Another area that we struggle with is the means through which God graciously answers prayer. This one is a bit more subtle and painful and one we often fail to acknowledge in praise and thanksgiving, because we fail to see the correlation. For example, a man could, hypothetically speaking of course, being praying for patience. We just want God to answer that prayer immediately. “Lord, make me a patient man, and please do so now! Thank you.”


However, that’s usually not the way God works. If you want to grow in holiness, those fruits of the Spirit are going to need resistance like muscles need stress. So if you’re praying that God will increase your patience, be prepared for road construction and traffic jams all summer long. Be prepared for your children to test every last fiber of the patience you have within your soul. Be prepared to listen to that old lady at church who has no one else to talk to so she is going to take full advantage of your listening ear on Sunday morning for three and half hours (or at least it will feel like it). I think you get the point.

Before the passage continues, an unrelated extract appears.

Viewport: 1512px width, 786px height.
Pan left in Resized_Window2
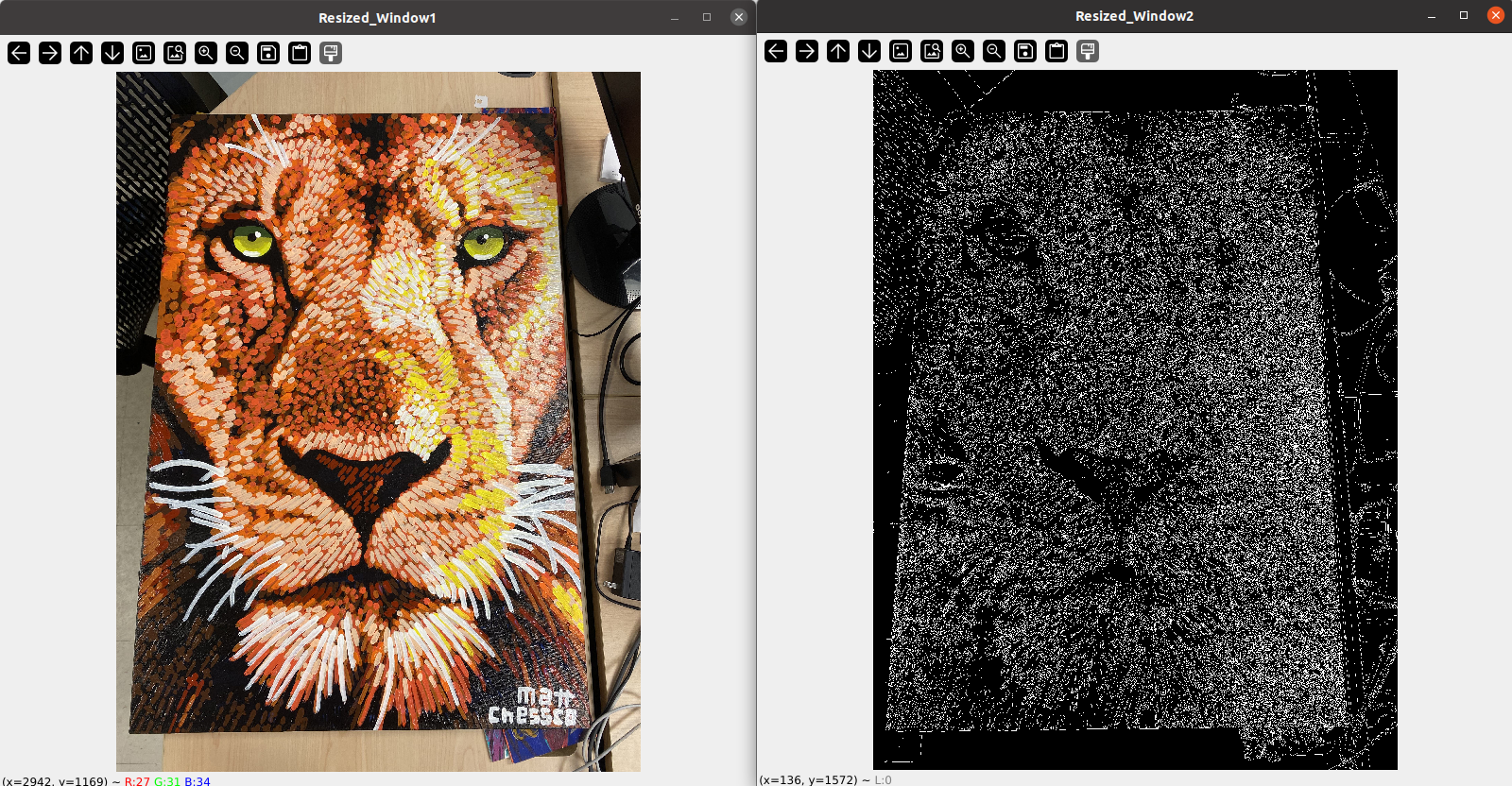pyautogui.click(x=776, y=51)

If you pray for the Lord to increase your faith He is going to give to reasons to have to exercise that muscle. You want growth? Get ready for resistance and pain, that’s typically the only way it comes. The beauty is, that when said lifting is done, you are able to look back and praise the Lord, for lifting that load for you. God not only blesses on the front end and the back end, He also blesses between A and B. Struggling through the struggle is the means through which God answers prayer and blesses His children that we often fail to praise Him for.


So if you’re having a hard day, week, month, year – praise God, He is far closer to you than you realize right now. Cheers!